Directions for this task
Copy the passage from the Mars concrete article below word for word, starting at "Earth could also" and stopping after "to boil limestone.".

Exercise passage
*** Block opens ***

Cosmic concrete ideal for Mars can make Red Planet settlement a reality

8 May, 2017 13:55

Builders may soon be looking to Mars for work after engineers developed a new form of concrete that can be produced on the Red Planet. The discovery helps to solve the problem of building structures able to withstand radiation on the planet.

Developed by NASA with engineers from Stanford University, the concrete doesn’t require boiling limestone to produce a binding agent, a process which needs tremendous heat and energy, resulting in carbon emissions.

Instead a protein from bovine blood known to become gluey when mixed with soil was used, according to Stanford.

Michael Lepech, an associate professor of civil and environmental engineering at Stanford, mixed the protein with simulated extraterrestrial soils in a mixer using vacuum technology to replicate the low gravity on Mars.

Lepech said the results were as solid as the concrete used in sidewalks and patios. It was also successfully tested at a gun range where it was blasted with high-speed gas particles in order to simulate micrometeorites.

“Right now, we’re using a little bit more energy per cubic meter of concrete,” Lepech says. “But that’s in part because we’re doing this on a small scale. We’re at the start of a very long road.”

If SpaceX boss Elon Musk gets his way humans will be on Mars by 2024 (NASA, less optimistically, propose 2030) when a substance like the concrete will be essential in setting up structures on the planet capable of protecting settlers from space radiation.

Stanford said the goal is to create biological “factories” of organisms to produce the binder. The organisms would feed on human organic waste produced by settlements on Mars.

Earth could also benefit from the new method of producing concrete. Current methods produce 5 percent of all human-generated carbon emissions, the number of which would be significantly reduced by eliminating the need to boil limestone.

*** Block closes ***

Dataset
*** Block opens ***

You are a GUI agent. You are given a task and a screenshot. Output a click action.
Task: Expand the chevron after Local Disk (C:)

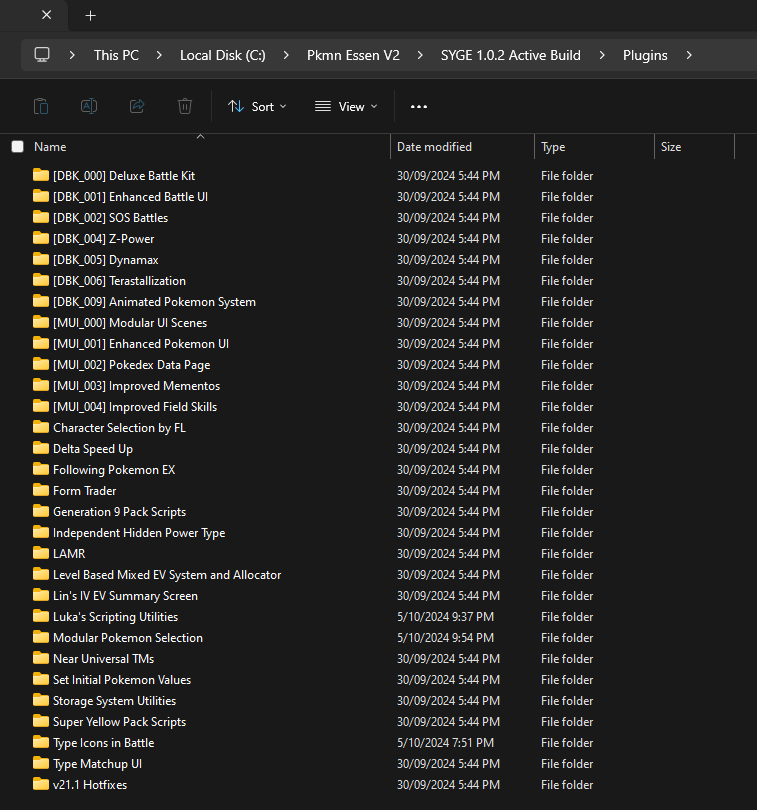coord(286,55)
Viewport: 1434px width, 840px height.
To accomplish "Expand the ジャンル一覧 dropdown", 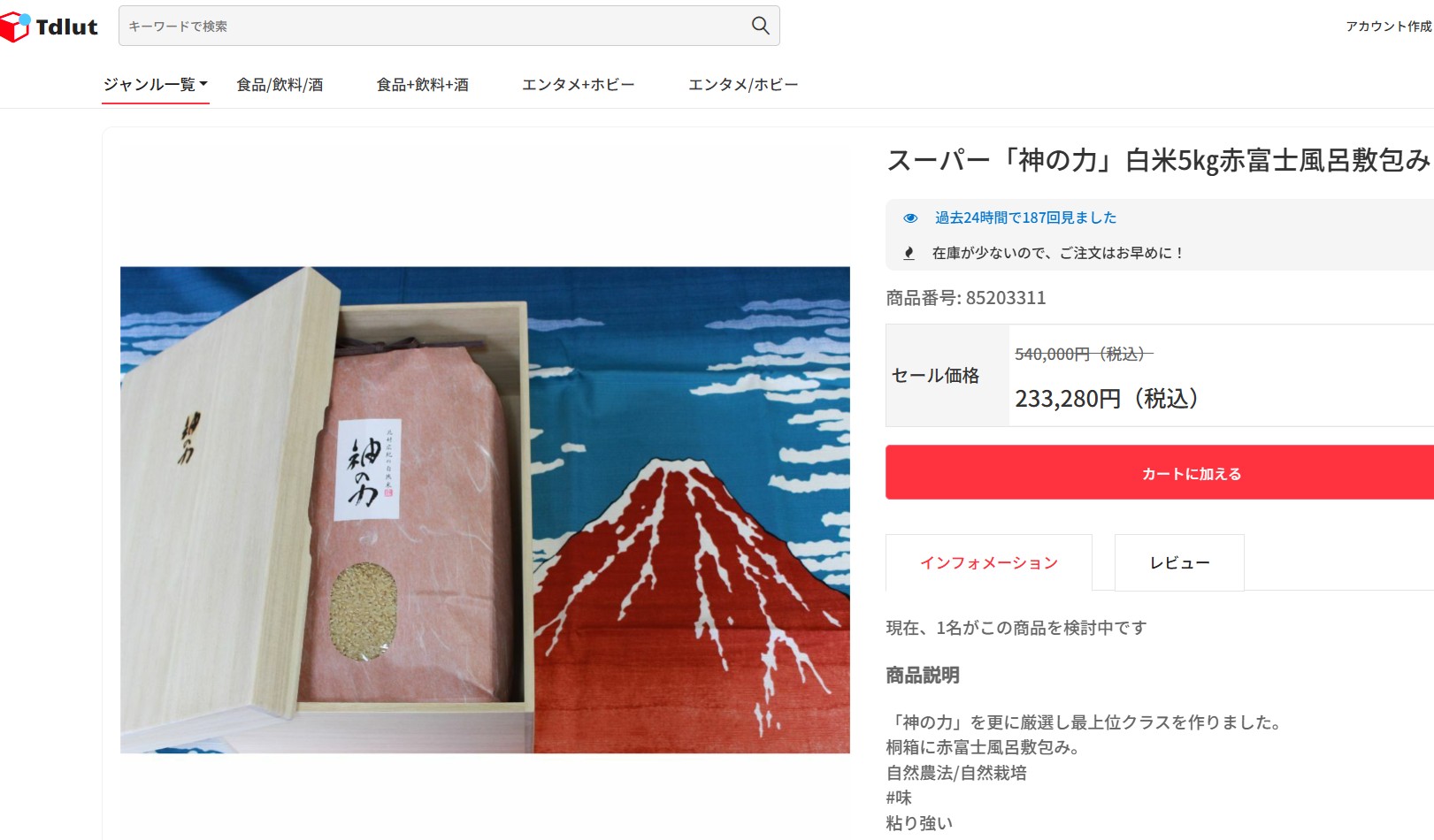I will pyautogui.click(x=156, y=85).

*** Block closes ***

Task response
Earth could also benefit from the new method of producing concrete. Current methods produce 5 percent of all human-generated carbon emissions, the number of which would be significantly reduced by eliminating the need to boil limestone.